━━━ Record excerpts
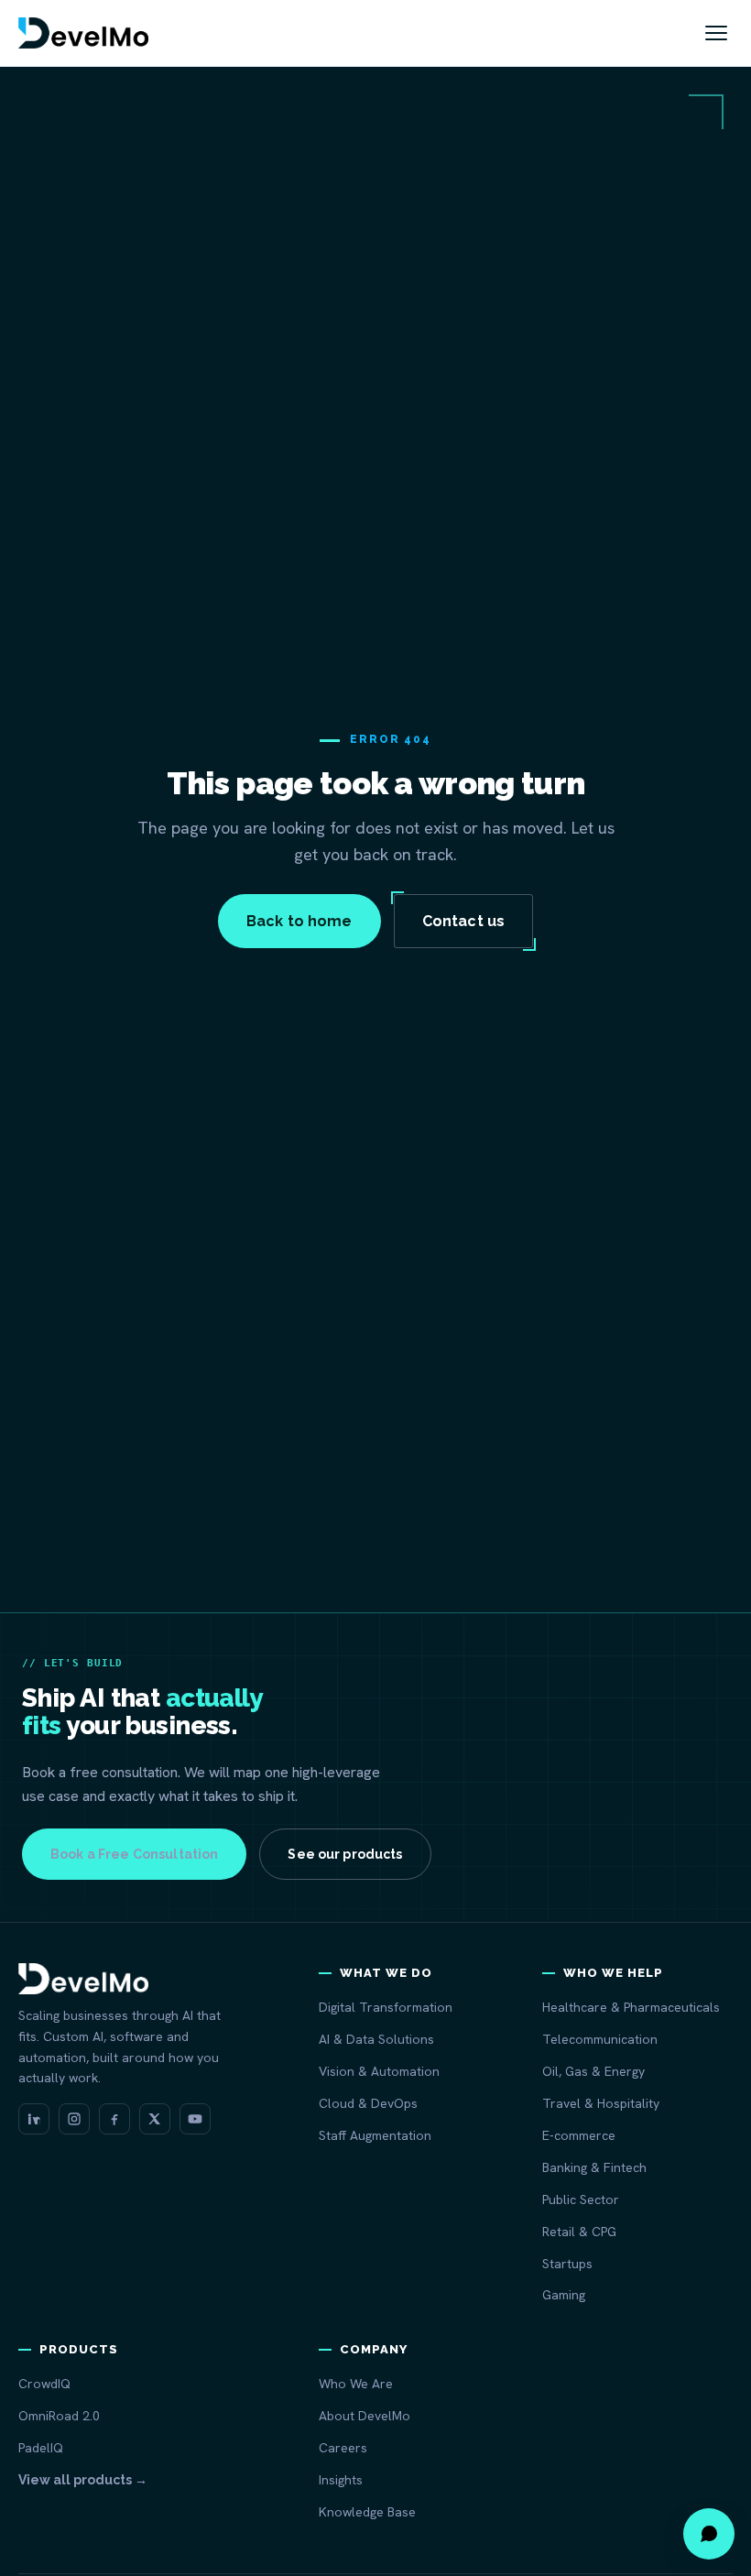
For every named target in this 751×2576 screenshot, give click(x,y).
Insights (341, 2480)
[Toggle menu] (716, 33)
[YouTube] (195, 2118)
━━━━━━
━━━ Record excerpts
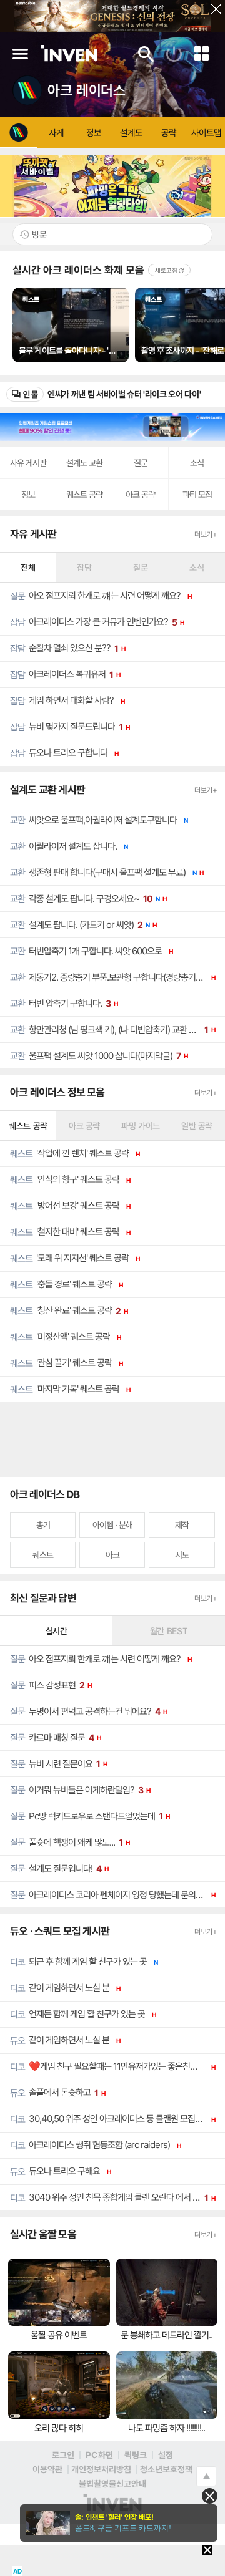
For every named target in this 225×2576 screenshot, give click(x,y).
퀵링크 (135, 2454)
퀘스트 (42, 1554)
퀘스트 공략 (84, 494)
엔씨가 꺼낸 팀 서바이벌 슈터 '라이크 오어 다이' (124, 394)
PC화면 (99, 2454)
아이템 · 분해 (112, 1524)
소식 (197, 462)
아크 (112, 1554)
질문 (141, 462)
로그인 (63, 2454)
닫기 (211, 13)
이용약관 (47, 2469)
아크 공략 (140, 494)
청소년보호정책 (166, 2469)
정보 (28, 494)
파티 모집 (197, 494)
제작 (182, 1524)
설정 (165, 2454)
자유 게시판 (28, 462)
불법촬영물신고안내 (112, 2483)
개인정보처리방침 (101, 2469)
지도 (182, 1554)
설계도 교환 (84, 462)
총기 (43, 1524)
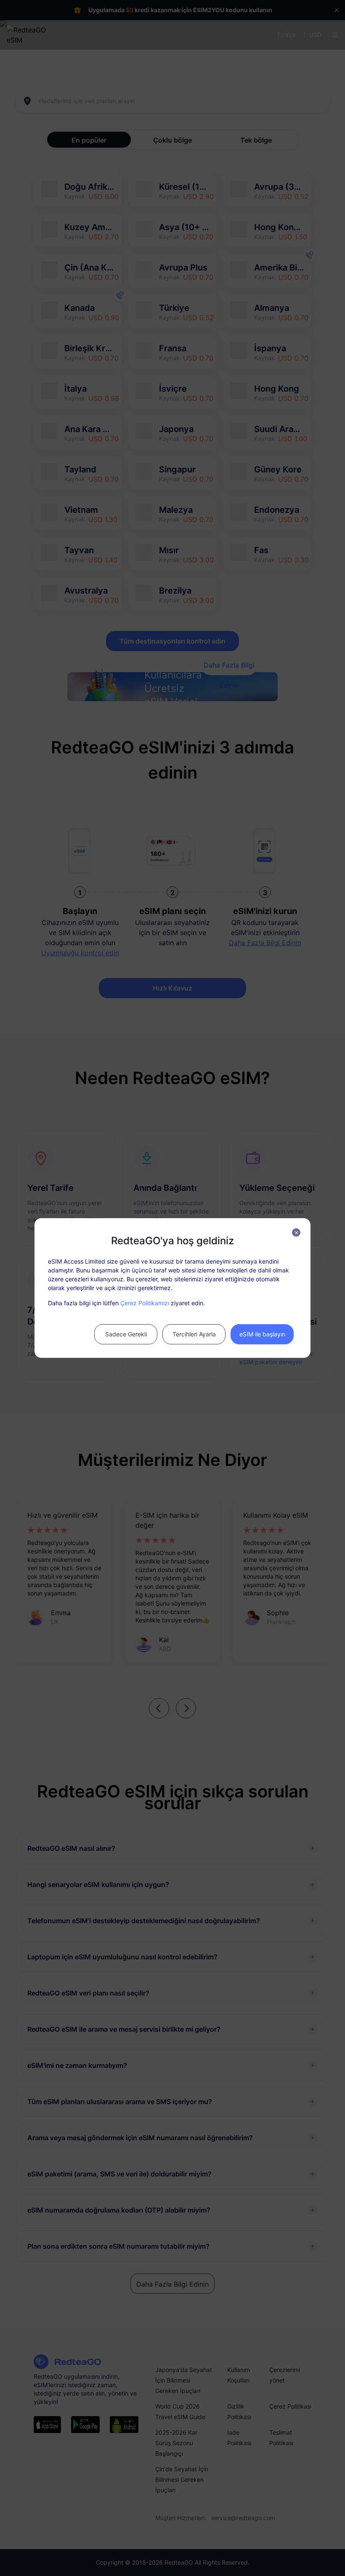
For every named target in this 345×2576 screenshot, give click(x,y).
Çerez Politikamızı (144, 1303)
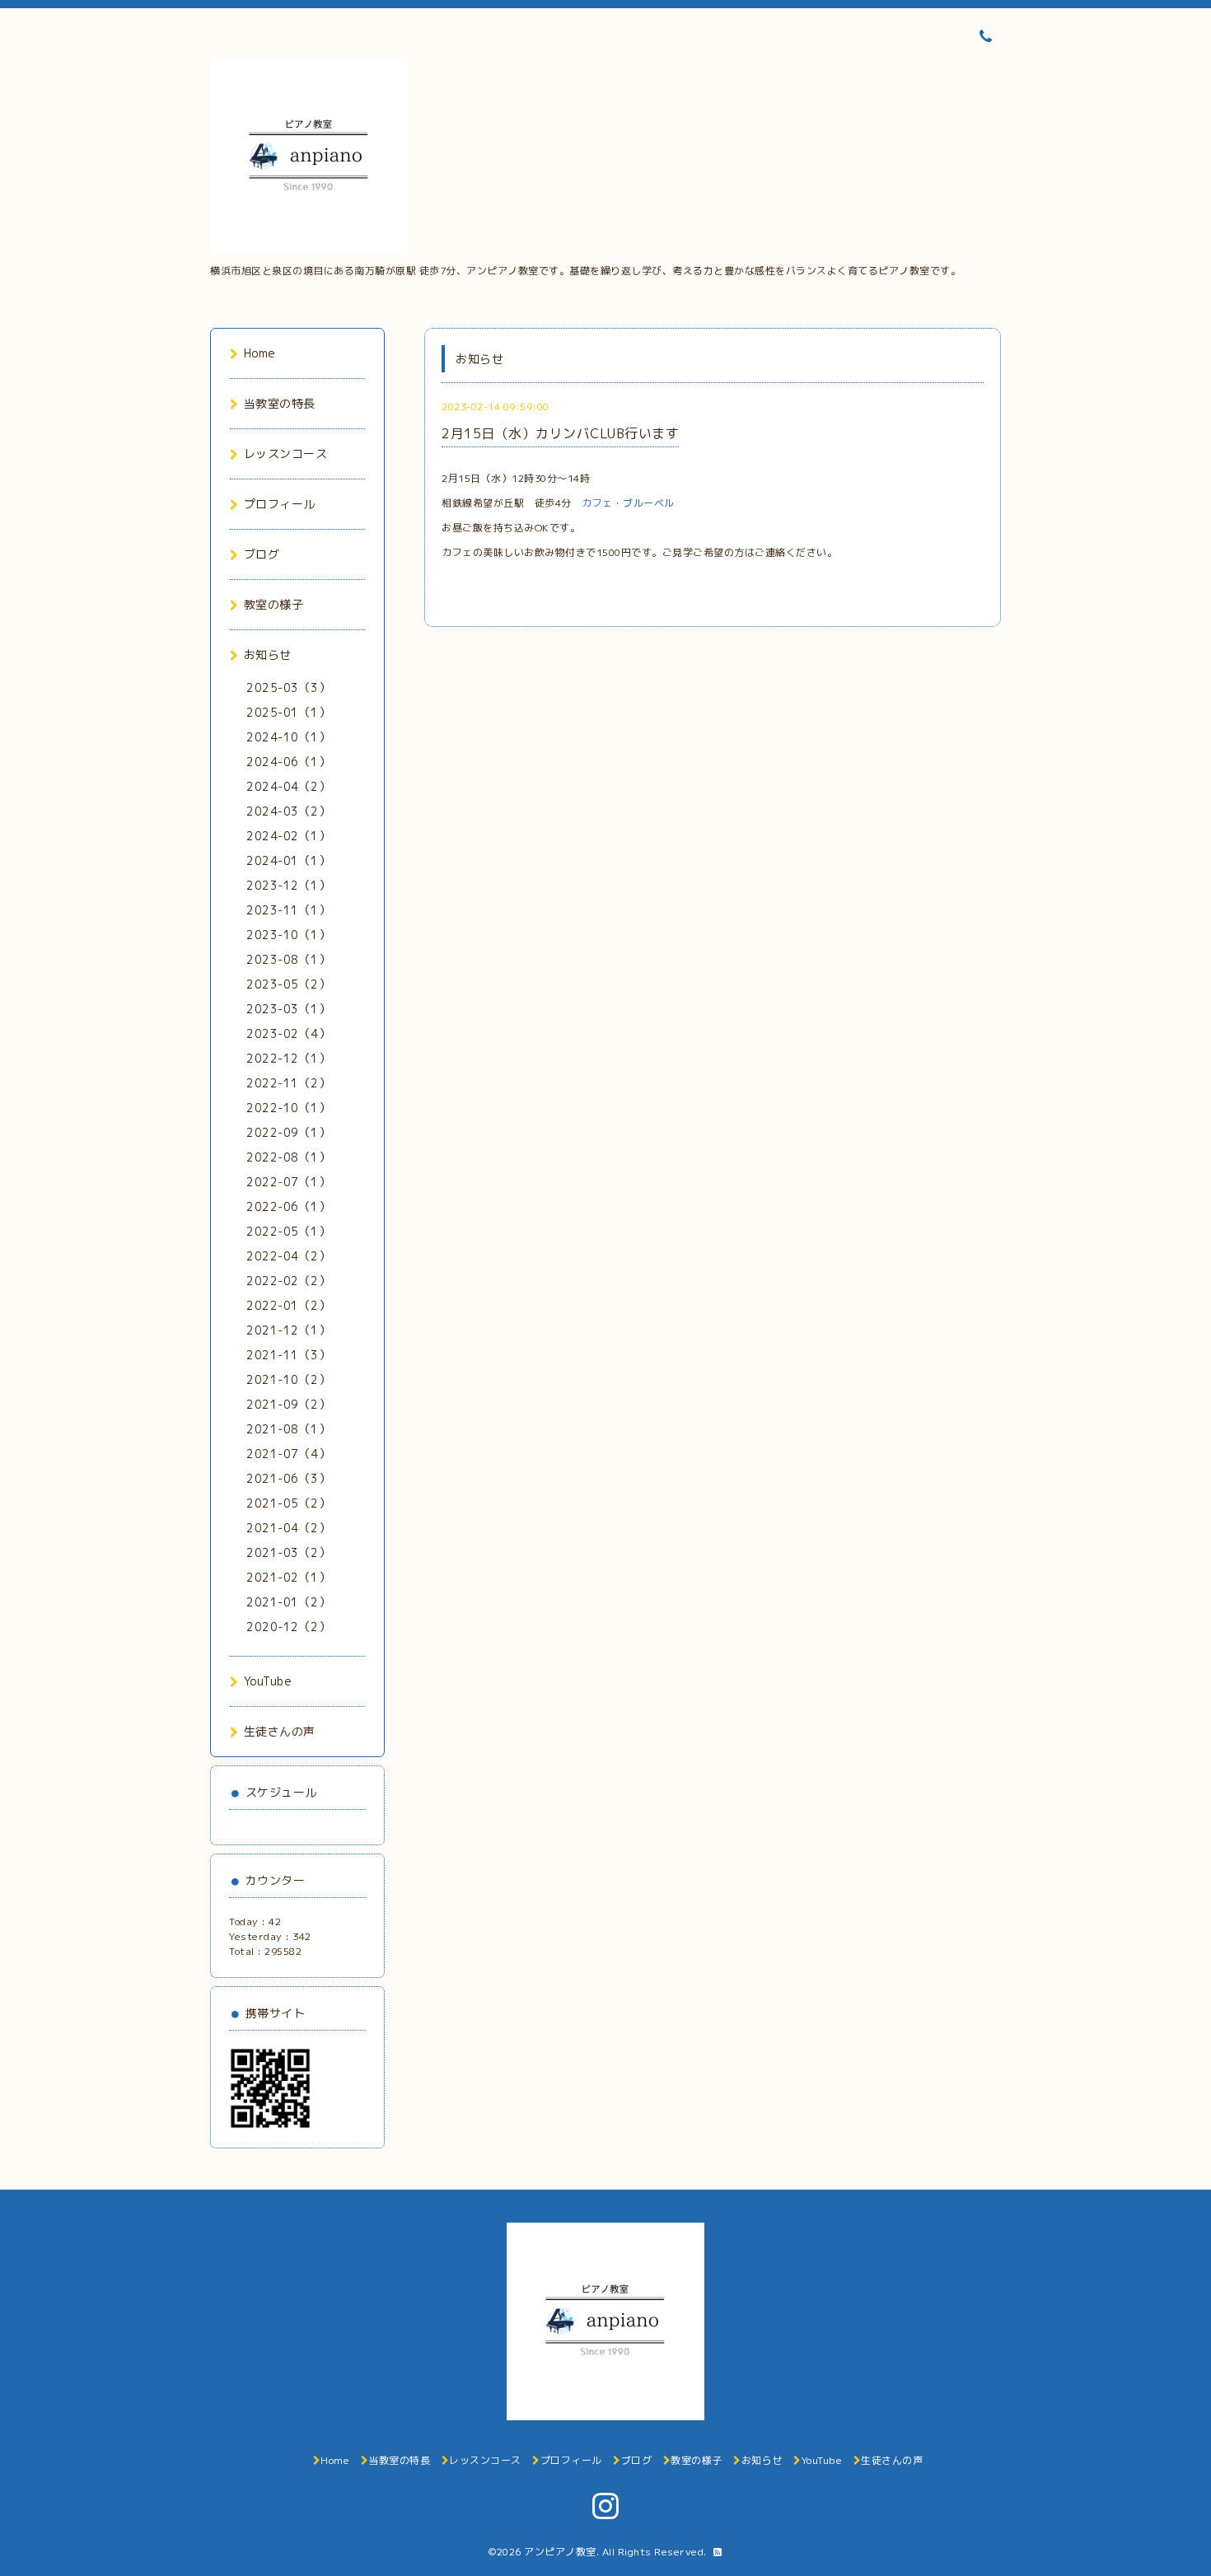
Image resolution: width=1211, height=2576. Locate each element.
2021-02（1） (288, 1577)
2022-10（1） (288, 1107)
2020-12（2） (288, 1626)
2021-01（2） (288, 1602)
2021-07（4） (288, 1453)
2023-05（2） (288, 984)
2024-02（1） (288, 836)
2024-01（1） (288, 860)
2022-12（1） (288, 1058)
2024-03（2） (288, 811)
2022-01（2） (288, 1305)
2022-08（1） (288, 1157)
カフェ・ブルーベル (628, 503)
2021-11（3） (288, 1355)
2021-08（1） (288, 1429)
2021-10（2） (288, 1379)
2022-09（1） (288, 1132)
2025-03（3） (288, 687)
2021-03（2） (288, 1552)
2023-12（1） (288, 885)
━━━━━━
━━━ Record excerpts
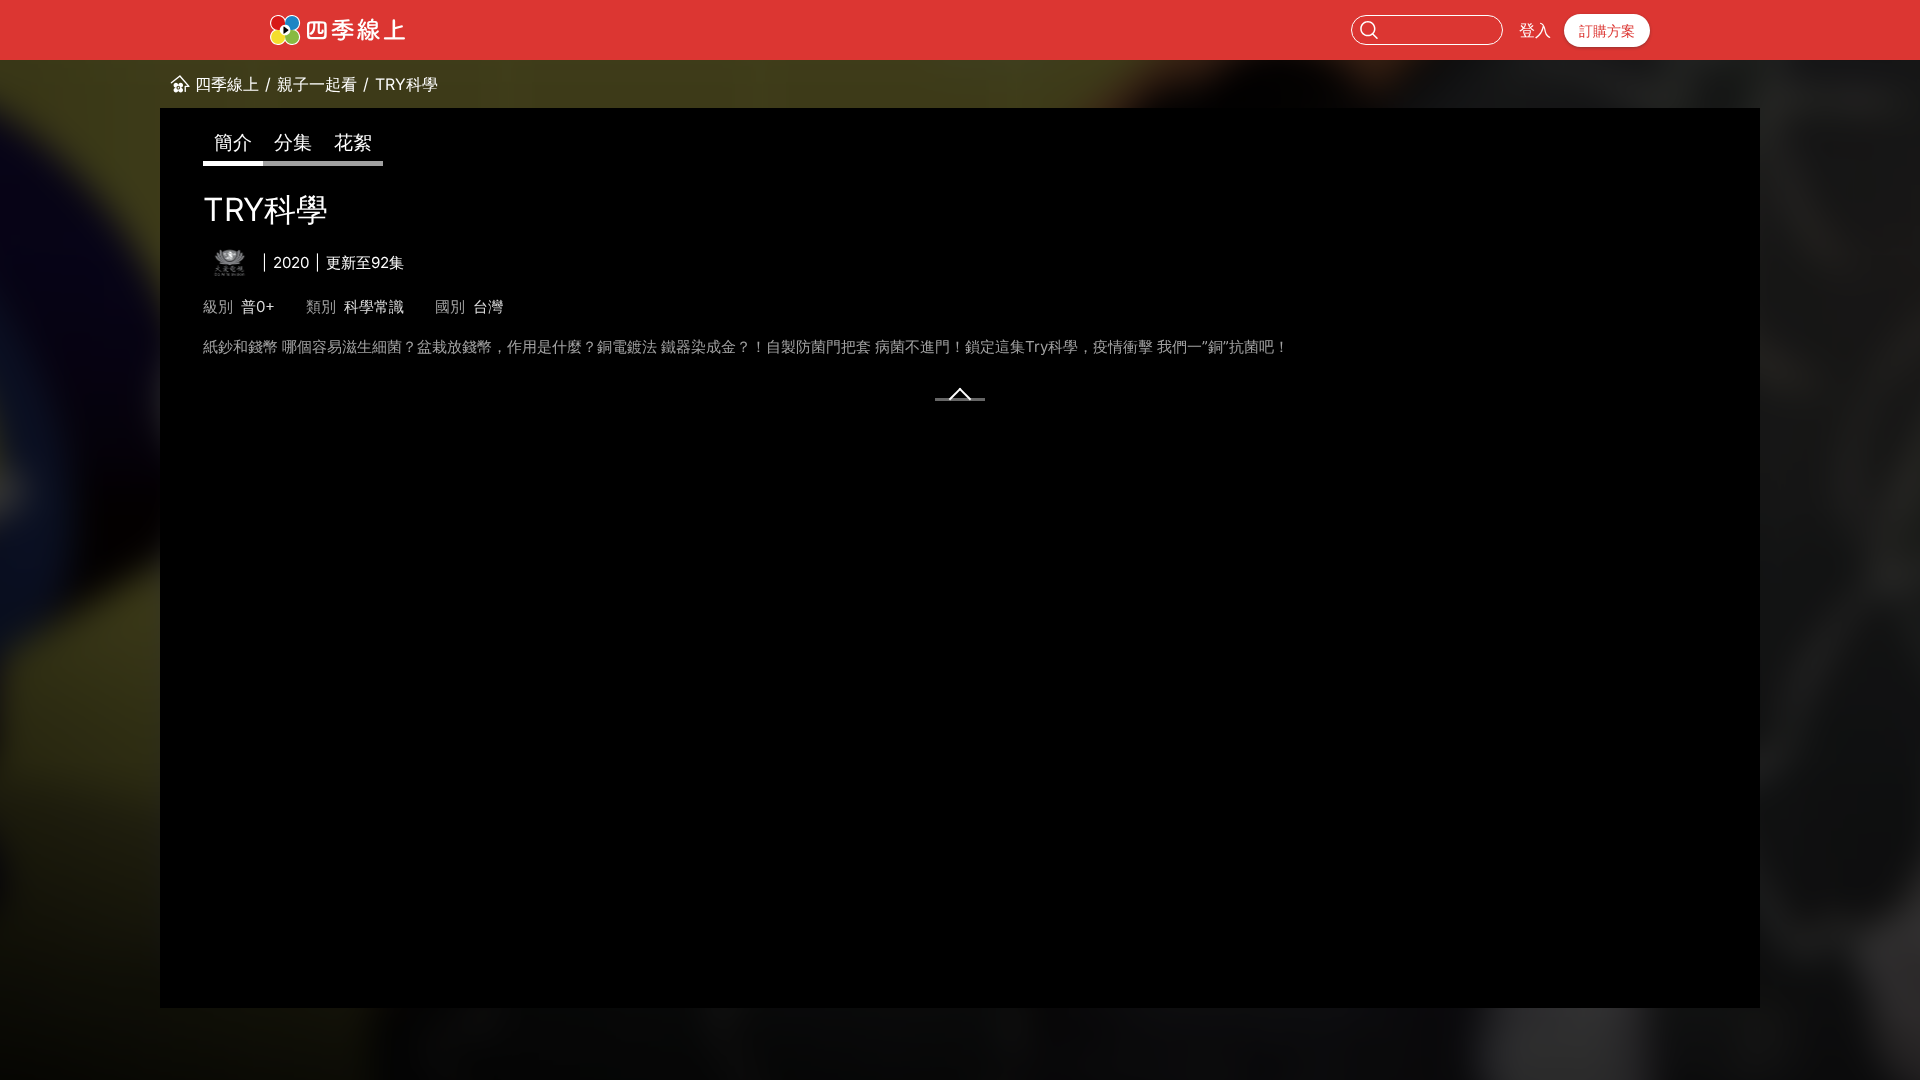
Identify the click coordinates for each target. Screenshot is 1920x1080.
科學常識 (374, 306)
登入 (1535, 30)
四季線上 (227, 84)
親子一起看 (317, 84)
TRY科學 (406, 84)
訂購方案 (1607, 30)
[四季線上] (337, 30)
━━━━━━
* Your task
Begin at the line in the entries above that has "소식 (197, 462)", stop after the line that has "2023-12（1） (288, 885)", and output exactly those lines without pictures.

* Answer
소식 (197, 462)
아크 (112, 1554)
질문 (141, 462)
로그인 (63, 2454)
닫기 (211, 13)
이용약관 (47, 2469)
아크 공략 (140, 494)
청소년보호정책 (166, 2469)
정보 (28, 494)
파티 모집 (197, 494)
제작 (182, 1524)
설정 (165, 2454)
자유 게시판 (28, 462)
불법촬영물신고안내 (112, 2483)
개인정보처리방침 (101, 2469)
지도 (182, 1554)
설계도 교환 (84, 462)
총기 (43, 1524)
For every named target in this 345×2576 screenshot, give click(x,y).
Çerez Politikamızı (144, 1303)
Image resolution: width=1211, height=2576. Locate each element.
2021-02（1） (288, 1577)
2022-10（1） (288, 1107)
2020-12（2） (288, 1626)
2021-01（2） (288, 1602)
2021-07（4） (288, 1453)
2023-05（2） (288, 984)
2024-02（1） (288, 836)
2024-01（1） (288, 860)
2022-12（1） (288, 1058)
2024-03（2） (288, 811)
2022-01（2） (288, 1305)
2022-08（1） (288, 1157)
カフェ・ブルーベル (628, 503)
2021-11（3） (288, 1355)
2021-08（1） (288, 1429)
2021-10（2） (288, 1379)
2022-09（1） (288, 1132)
2025-03（3） (288, 687)
2021-03（2） (288, 1552)
2023-12（1） (288, 885)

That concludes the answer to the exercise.